Car c’est bien de la rage qu’il s’agit désormais … Après avoir mis des habitant.es, dont le chef coutumier, en garde à vue ; après avoir détruit leur forêt ; après avoir volé leurs terres ; vous persistez … et la colère gronde … « La forêt nous rappelle qui nous sommes, nous les Kali’na, en tant que peuple, elle transmet à nos enfants notre vision du monde. Elle subvient à nos besoins et nous permet de vivre en paix. Nous trouvons grâce à elle la sécurité et l’épanouissement. »4 . En détruisant ce lien intime entre un peuple autochtone et la forêt, votre projet s’inscrit dans une longue tradition colonialiste. Et l’État soutient activement …
De plus, votre fameux projet « non polluant » nécessite de raser environ 75 ha de forêt (16 ha sont déjà perdus …). C’est contradictoire ne croyez-vous pas ? Cette forêt se situe en plein cœur du Parc naturel régional de Guyane et est également une Zone Naturelle d’Intérêt Écologique, Faunistique et Floristique (ZNIEFF). Elle abrite, au moins, 165 espèces d’oiseaux dont 20 % environ sont protégées3. Et ce n’est que le sommet de l’iceberg puisque les espèces végétales et animales Guyanaises sont loin d’avoir été toutes identifiées.
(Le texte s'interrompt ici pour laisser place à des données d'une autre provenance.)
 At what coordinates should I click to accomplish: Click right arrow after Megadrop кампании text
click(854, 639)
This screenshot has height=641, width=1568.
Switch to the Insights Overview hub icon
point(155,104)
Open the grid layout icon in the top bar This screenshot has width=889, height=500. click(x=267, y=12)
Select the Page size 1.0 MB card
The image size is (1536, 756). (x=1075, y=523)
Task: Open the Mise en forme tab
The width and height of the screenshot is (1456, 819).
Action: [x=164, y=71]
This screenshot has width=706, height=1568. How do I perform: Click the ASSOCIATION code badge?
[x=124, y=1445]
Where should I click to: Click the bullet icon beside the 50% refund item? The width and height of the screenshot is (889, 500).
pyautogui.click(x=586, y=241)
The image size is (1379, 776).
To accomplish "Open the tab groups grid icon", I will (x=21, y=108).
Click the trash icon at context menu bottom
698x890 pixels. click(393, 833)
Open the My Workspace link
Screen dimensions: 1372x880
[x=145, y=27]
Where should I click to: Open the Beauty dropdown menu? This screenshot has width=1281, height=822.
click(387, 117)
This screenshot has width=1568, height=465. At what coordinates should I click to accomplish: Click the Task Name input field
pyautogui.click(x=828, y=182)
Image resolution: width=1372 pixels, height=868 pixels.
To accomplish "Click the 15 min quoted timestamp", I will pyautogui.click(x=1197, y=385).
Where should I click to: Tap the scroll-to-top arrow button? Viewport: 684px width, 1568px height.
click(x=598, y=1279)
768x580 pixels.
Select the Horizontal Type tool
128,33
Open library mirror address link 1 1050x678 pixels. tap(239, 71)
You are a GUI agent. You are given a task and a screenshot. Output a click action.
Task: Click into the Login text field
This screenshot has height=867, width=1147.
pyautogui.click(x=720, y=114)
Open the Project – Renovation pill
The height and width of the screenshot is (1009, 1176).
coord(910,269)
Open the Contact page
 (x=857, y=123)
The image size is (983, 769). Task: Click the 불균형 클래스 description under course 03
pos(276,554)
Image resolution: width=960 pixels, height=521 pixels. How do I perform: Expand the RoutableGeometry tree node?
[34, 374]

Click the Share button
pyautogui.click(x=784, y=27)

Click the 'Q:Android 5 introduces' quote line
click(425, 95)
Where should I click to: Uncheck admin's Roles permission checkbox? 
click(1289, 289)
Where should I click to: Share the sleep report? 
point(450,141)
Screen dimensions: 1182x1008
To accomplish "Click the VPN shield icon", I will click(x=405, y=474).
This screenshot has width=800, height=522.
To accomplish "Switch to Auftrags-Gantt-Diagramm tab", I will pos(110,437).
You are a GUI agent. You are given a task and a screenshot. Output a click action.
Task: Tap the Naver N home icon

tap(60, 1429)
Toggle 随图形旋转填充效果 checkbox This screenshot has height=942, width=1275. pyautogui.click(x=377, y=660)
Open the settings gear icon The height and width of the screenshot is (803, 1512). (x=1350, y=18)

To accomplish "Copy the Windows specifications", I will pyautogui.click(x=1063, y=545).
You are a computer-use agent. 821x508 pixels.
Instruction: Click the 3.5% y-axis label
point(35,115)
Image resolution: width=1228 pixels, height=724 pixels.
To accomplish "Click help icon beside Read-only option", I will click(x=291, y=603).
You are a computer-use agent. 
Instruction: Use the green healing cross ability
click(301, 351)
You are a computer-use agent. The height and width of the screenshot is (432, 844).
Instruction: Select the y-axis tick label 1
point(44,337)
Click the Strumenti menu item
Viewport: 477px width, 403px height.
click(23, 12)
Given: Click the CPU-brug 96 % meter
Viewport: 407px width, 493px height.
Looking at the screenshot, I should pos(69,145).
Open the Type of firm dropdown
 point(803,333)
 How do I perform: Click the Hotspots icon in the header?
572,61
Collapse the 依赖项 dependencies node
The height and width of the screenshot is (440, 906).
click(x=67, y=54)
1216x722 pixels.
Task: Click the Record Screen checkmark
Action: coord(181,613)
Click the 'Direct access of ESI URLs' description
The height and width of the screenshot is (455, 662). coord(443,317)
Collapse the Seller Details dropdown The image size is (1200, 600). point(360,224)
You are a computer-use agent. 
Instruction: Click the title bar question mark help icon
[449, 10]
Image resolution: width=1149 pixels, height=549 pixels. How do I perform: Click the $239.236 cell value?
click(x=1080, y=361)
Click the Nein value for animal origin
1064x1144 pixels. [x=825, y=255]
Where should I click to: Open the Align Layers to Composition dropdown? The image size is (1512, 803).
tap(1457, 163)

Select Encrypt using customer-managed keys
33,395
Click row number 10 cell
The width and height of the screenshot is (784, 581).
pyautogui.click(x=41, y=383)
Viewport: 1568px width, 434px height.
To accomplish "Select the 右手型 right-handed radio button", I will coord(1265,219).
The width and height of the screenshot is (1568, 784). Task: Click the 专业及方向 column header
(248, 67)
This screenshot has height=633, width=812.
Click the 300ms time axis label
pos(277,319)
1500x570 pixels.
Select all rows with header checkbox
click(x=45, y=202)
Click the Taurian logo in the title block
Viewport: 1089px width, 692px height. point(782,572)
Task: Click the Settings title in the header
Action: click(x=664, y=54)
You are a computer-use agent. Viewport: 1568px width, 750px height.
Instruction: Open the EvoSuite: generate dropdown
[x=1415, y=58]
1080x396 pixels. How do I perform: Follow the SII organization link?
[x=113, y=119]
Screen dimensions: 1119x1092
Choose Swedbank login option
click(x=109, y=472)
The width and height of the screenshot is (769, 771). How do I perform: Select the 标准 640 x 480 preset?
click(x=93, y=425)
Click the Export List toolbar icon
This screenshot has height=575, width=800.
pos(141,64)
Vous ne savez donc même pas ce que vous mettez en danger …
De plus, qu’en est-il de la captation de CO2 par les arbres ? D’après un article de la revue Nature Climate Change5 , ce type de biotope participe à hauteur de 24 % à la captation de CO2 par les forêts à l’échelle mondiale. Et vous arrachez 16 ha centenaires pour une centrale ayant une durée de vie de 25 ans … Nous parlons de la forêt Amazonienne, les « poumons de la Terre », qui a déjà atteint son point de non-retour6 En vous obstinant, vous jouez avec notre survie. Votre projet est donc une attaque contre le Vivant. Et l’État soutient encore …
Ces arguments vous sont connus. Les habitant.es du village Prospérité se sont fait.es entendre et iels iront « jusqu’au bout ». Pourquoi persister ? Est-ce à cause des financements du groupe Meridiam, du soutien de la CTG ou des mairies ? Toutes ces institutions encouragent la « croissance verte », principe absurde qui part du postulat que notre planète dispose de ressources infinies, que la technologie nous sauvera de l’extinction et que le Vivant est une ressource exploitable. Rappelons que cette idéologie nous amène à +3 °C et que la Guyane sera inhabitable, d’après les scientifiques du GIEC7 … Cela met votre CEOG en perspective.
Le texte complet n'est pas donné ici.